Lastly, you should include any education that you have. Most flight attendant jobs only require a high school diploma, but you may choose to go through flight attendant training. If you went through any training or earned any certifications, include them in your education section.


Do’s and Don’ts for a Flight Attendant Resume

Do:

  • Include any secondary languages you speak at an intermediate level or higher. Especially if you’re on international flights, this can be a life-saver for a cabin crew.
  • Highlight experiences working with a team. On every flight, you’ll be working with crew members that you need to get along with.
  • Add up to ten years of experience to your work history section. This can establish that you have plenty of experience in customer management.

Don’t:

  • Include your GPA in your education section.

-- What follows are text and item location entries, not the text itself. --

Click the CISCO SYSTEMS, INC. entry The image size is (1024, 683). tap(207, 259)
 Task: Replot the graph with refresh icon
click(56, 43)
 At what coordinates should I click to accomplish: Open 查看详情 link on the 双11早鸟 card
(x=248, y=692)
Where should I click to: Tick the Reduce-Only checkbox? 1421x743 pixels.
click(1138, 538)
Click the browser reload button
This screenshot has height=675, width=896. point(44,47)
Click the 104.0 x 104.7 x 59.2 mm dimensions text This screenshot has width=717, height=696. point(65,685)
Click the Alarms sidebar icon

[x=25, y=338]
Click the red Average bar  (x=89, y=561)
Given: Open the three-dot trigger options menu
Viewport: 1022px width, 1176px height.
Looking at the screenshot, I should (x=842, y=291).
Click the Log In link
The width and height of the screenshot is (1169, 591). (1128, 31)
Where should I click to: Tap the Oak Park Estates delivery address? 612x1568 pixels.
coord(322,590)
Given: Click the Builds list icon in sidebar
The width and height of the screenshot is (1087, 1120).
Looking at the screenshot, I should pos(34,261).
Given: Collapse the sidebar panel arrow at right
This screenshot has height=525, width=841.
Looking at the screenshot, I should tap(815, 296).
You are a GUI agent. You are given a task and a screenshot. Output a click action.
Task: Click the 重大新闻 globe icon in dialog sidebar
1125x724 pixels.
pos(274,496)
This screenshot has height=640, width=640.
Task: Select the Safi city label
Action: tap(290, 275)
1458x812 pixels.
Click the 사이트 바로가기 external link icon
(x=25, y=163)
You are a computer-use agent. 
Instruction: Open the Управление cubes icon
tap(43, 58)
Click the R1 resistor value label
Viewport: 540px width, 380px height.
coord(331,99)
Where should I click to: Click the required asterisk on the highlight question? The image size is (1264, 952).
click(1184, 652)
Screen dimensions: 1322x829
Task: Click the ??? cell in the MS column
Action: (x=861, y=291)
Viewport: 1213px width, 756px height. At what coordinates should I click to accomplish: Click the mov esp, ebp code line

You’re not applying for grad school, and most flight attendant hiring managers don’t care about your GPA in the first place.
  • Mention if you don’t know how to do something. You’ll likely go through training in the first few weeks of being a flight attendant to help you learn the ropes.
  • Try to write your resume on your own. The resume builder at ResumeHelp is a better alternative for people who don’t have a lot of resume-writing experience.

FAQ: Flight Attendant Resumes

Q: Do I need to include a cover letter for a flight attendant application?

You should include a cover letter when you’re applying to be a flight attendant. Not only does a cover letter give a great indication of your personality, but it’s also an effective way to explain your best skills and traits, tell employers how you think you can contribute and openly ask for an interview. You can use the cover letter builder at ResumeHelp to find the perfect flight attendant cover letter.

Q: How can I write a flight attendant resume without a lot of experience?

If you have absolutely no experience as a flight attendant, then you can still submit a resume for an attendant position. Find experiences in your past work history that showcase related skills, and include them in your resume. Look for a flight attendant resume example that has similar levels of experience for a template on how to fill this gap.

Q: How do I change my flight attendant resume to apply to different jobs?

Your resume keywords need to be on point to personalize your resume to many different jobs. Scan the job description and look for keywords that the recruiter has included (e.g., important skills and qualifications for the job). By addressing those keywords in your resume, you’re reflecting exactly what the hiring manager wants from their ideal flight attendant candidate.